HR Acuity helps its clients to implement processes and help managers document issues. There’s a traffic light system. Green covers everything a company does and how it expects employees to behave and includes job descriptions, policies and guidelines.

“If every employee behaved according to our policies and did exactly what was on their job description, we’d be good,” says Muller.

“But we know that’s not the case. So, we have what we call the yellow light instances. Those are the day-to-day deviations from that norm; somebody is late, or they don’t hit their performance target, or they violate a policy. They’re not things you have to investigate. But they are things you need to document and have clarity and expectations around. You need to track and analyse them to see if you need different training, for example.
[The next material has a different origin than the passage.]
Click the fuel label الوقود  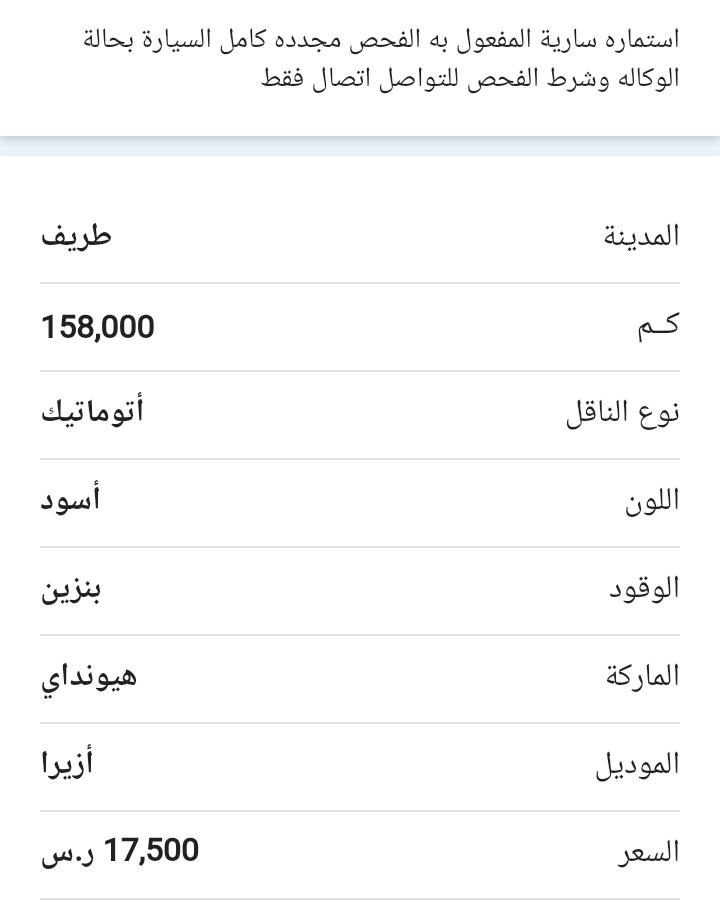(x=644, y=589)
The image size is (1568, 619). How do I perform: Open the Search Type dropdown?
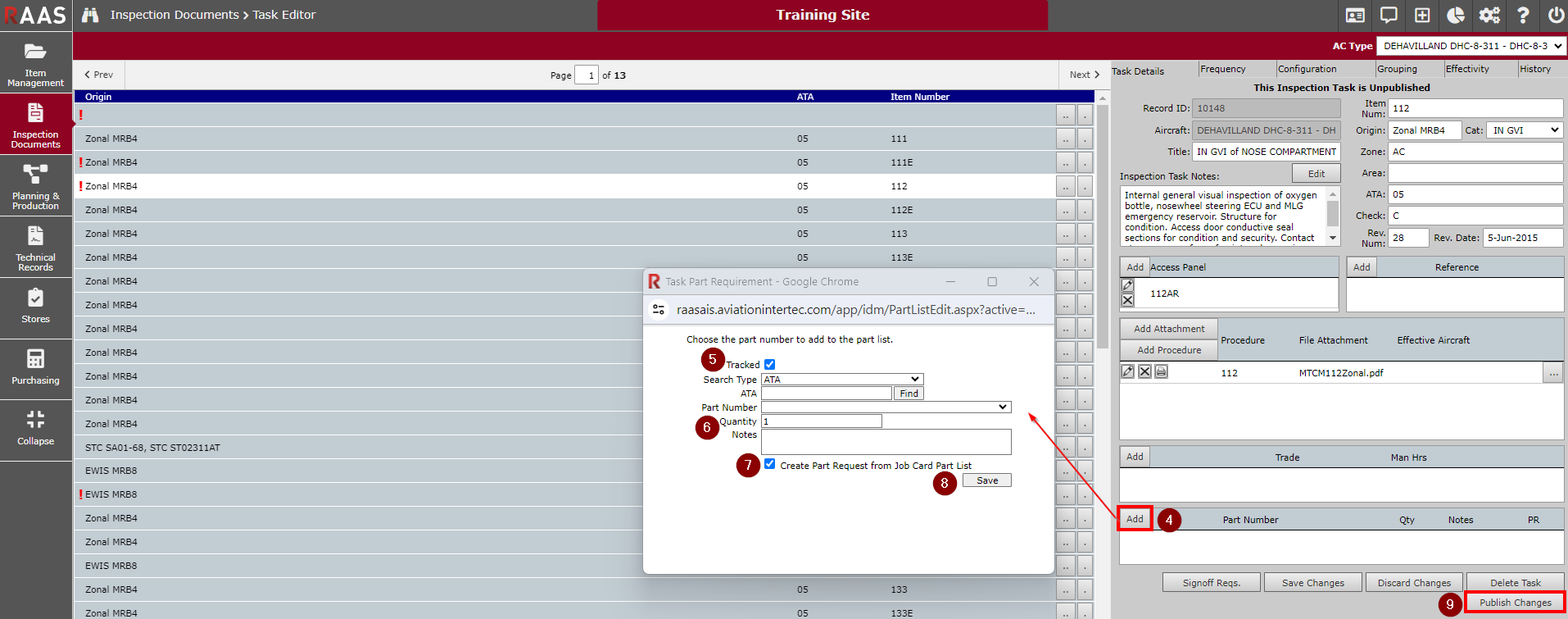click(841, 380)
“Then we have the red-light issues, which are when someone makes an allegation that something is untoward that you have to investigate and take action.”

She adds that moving forward after an issue is resolved is essential for building trust. HR Acuity encourages clients, after handling a situation, to get feedback from employees, termed the employee net promoter score.

Looking back over the past year, Muller says: “There weren’t a lot of laughs in employee relations because they were the ones doing all the work. They had to shift focus to respond and adapt to remote work, employee health, safety and wellbeing. Employee relations leaders have made great strides in elevating the function. I hope that this year’s data is an anomaly and that organisations will recommit to the processes that are critical to create consistent, fair workplaces and deliver positive employee experiences.”